AU SECOURS LA MANGROVE!

2000 ha de la mangrove du Delta du Saloum ont disparu

Pirogue à moteur rentrant de la pêche

La Réserve de biosphère du Delta du Saloum a, au cours de ces dernières années, perdu 2000 hectares de son écosystème de mangrove du fait de multiples agressions principalement causées par l’action de l’homme, a déploré lundi le chef du Bureau Foundiougne de Wetlands, Mamadou Diouf.

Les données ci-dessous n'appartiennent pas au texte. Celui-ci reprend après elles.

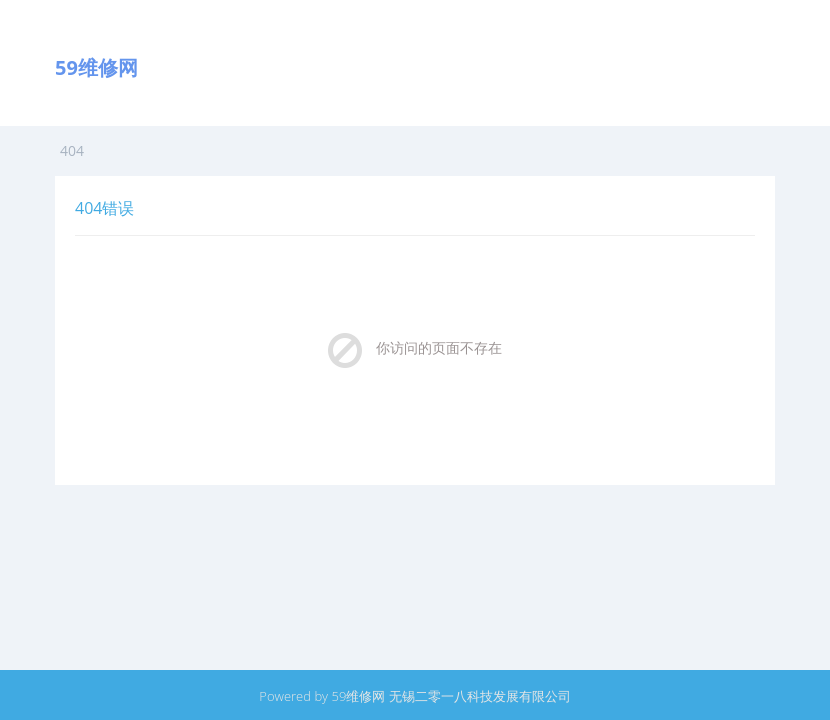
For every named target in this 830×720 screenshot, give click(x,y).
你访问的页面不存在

’’D’une superficie de 55 000 hectares, le Delta du Saloum, a, au cours de ces dernières années, perdu 2000 hectares de son écosystème de mangrove du fait de plusieurs actions anthropiques principalement’’, a indiqué M. Diouf.
Il s’entretenait avec des journalistes en marge des travaux d’évaluation des plans d’actions de 27 clubs environnement sélectionnés dans le cadre du Programme Mangrove capital Africa, un programme d’enseignement et de formation des élèves sur l’importance de la mangrove.

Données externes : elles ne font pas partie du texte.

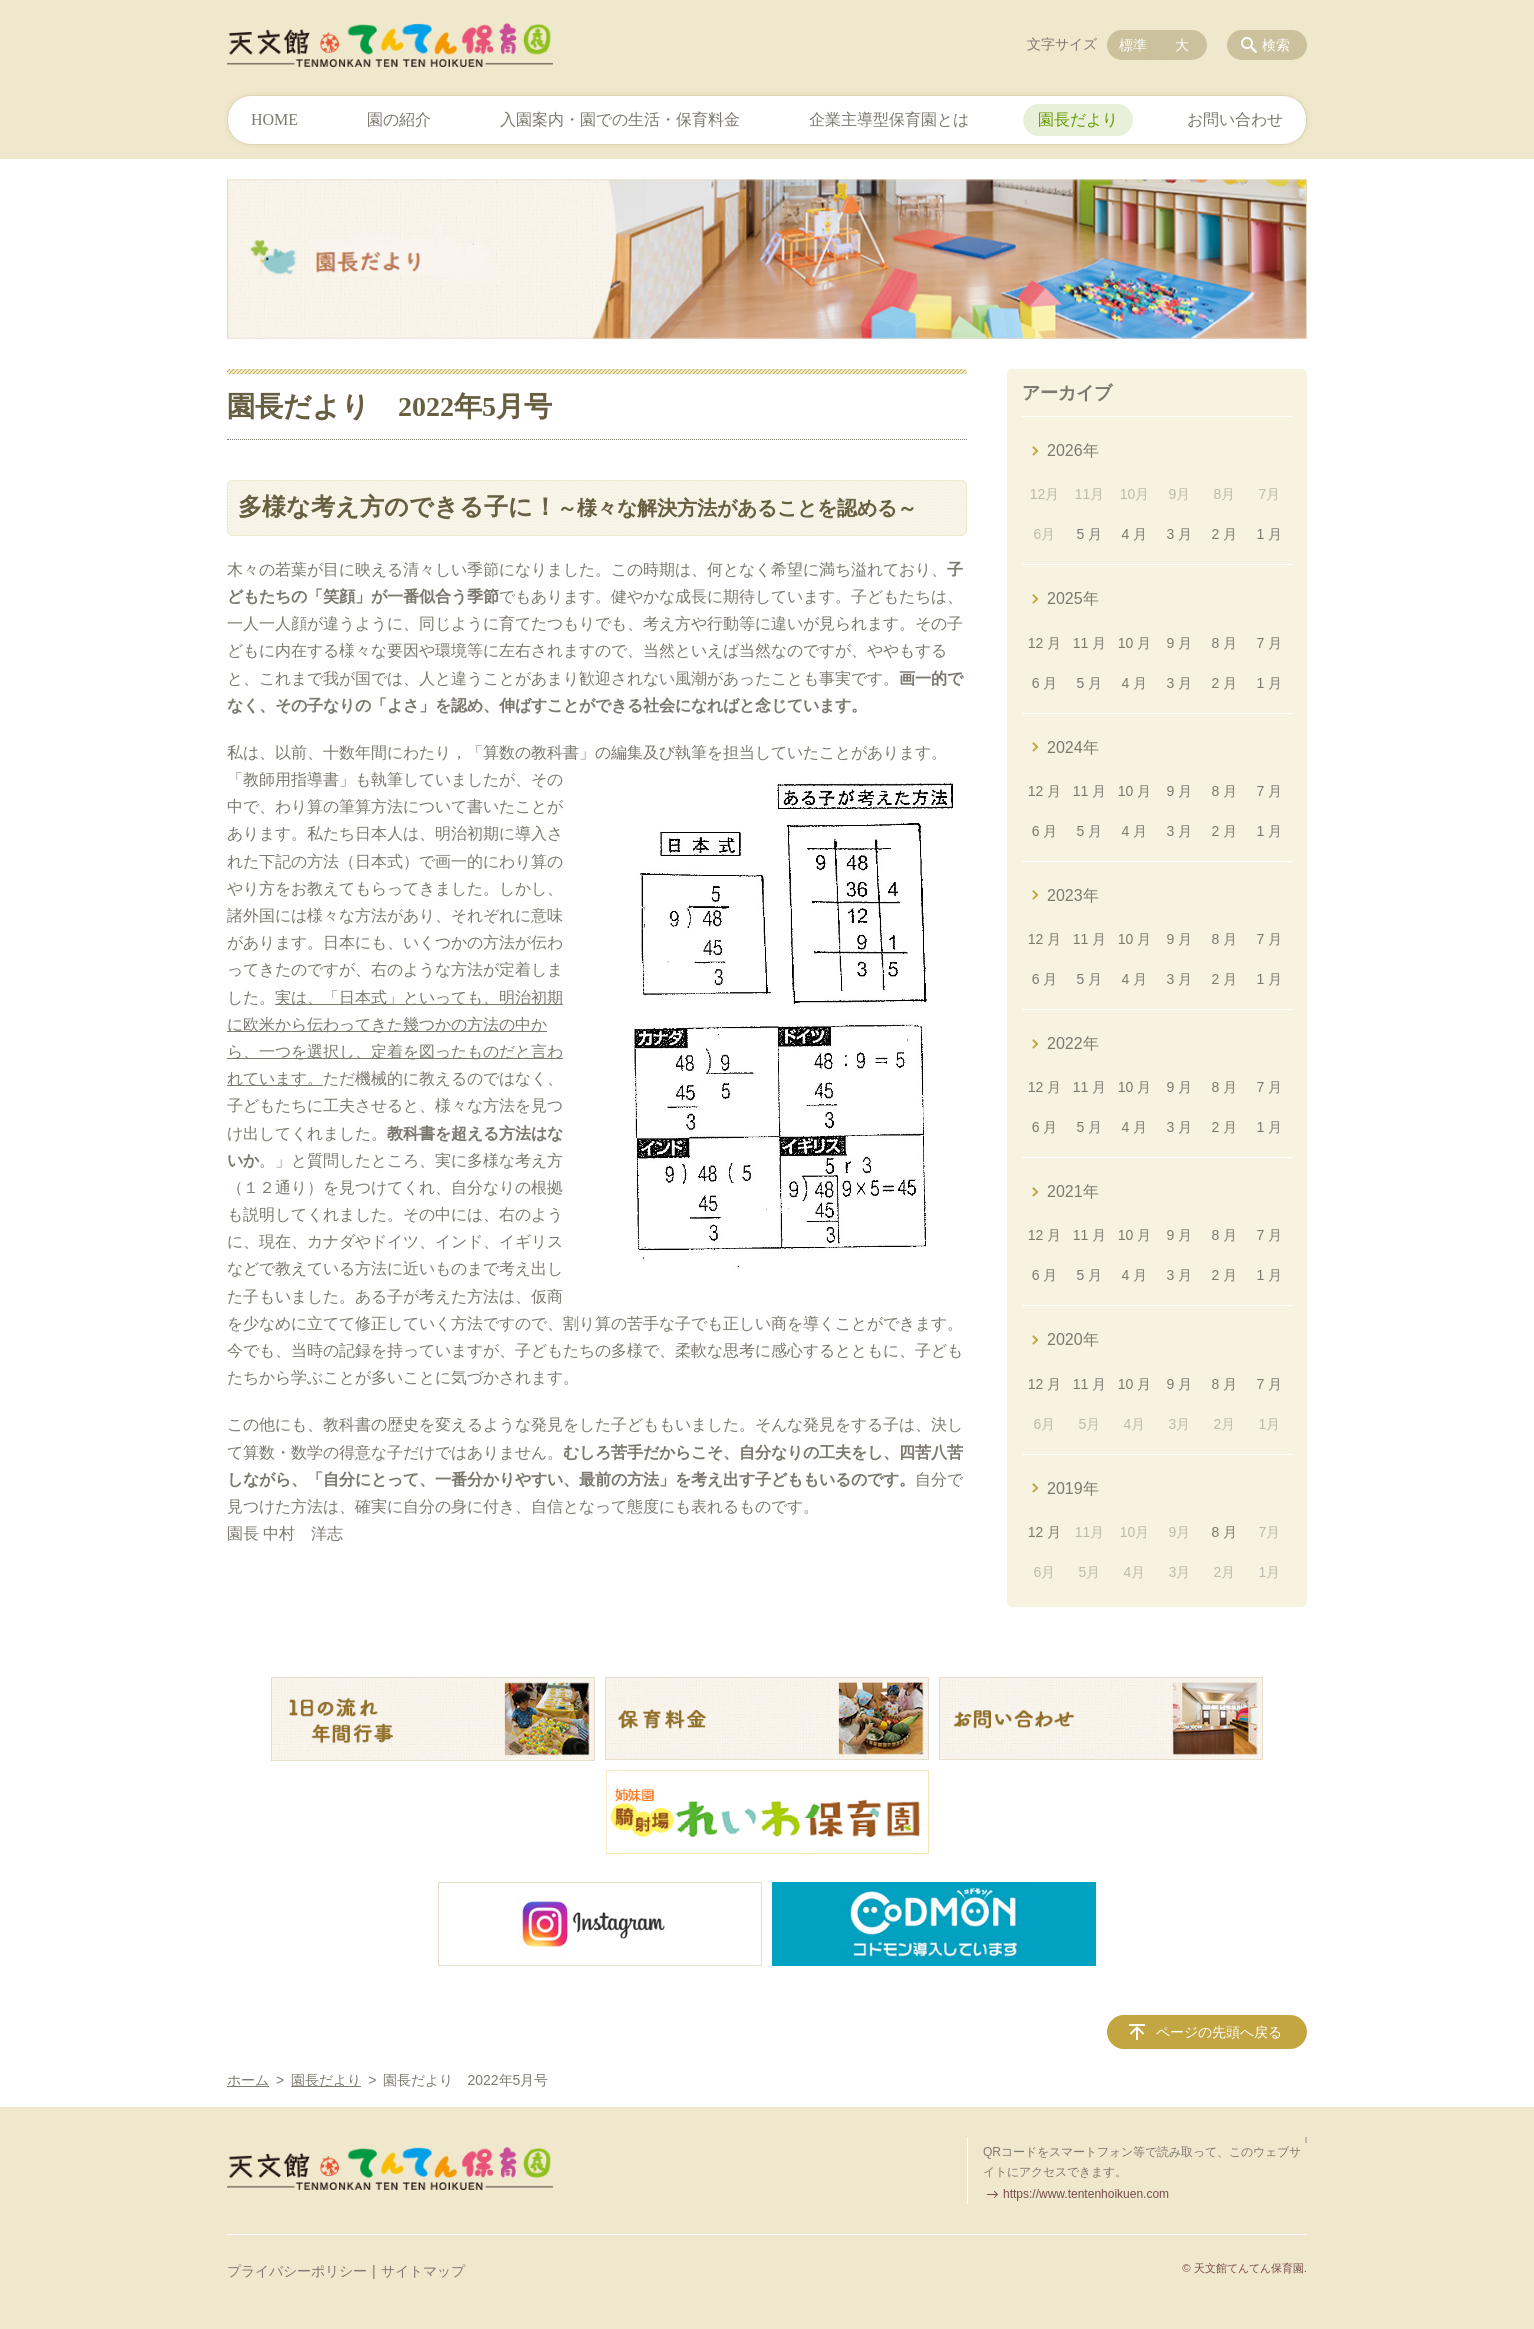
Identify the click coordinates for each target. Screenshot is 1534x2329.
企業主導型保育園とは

’’Ces pertes malheureusement, a-t-il déploré, ne vont pas s’arrêter puisque les menaces sont encore là, avec l’action anthropique caractérisée par des coupes de bois, mais également par les infrastructures, comme les routes, les ponts, et le port de Foundiougne qui se développent’’.

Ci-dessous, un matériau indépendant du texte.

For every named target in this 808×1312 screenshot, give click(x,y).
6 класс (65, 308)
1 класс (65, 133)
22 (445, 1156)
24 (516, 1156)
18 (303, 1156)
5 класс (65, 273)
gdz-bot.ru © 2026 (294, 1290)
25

’’Nous avons aussi l’exploitation pétrolière en vue avec la plateforme de Sangomar qui va se développer dans cette zone où nous avons des Aires marines protégées (AMP)’’, a-t-il ajouté.
Selon lui, ‘’cette option constitue également une menace même si on n’a pas une exactitude des effets que cela va poser’’. ‘’En tout cas, avertit-il, il y a des risques à la préservation de cet écosystème très important pour les générations futures’’.
Outre l’éducation environnementale initiée avec les clubs environnement de certaines écoles, dans le cadre d’un partenariat avec l’Inspection d’académie (IA) de Fatick, M. Diouf a indiqué que pour préserver cet écosystème marin, Wetlands a développé des actions alternatives avec les populations locales pour réduire la pression sur l’écosystème de la mangrove.
Les actions alternatives mises en oeuvre portent sur ‘’des activités pourvoyeuses de revenus comme l’élevage d’huitres, la formation et la sensibilisation de parlementaires mais aussi des paquets d’activités et de préservation de l’écosystème marin’’.
M. Diouf a rappelé que la mangrove, en dehors des fonctions économiques, joue aussi la fonction de régulation naturelle comme la séquestration du carbone, plus que les forêts continentales.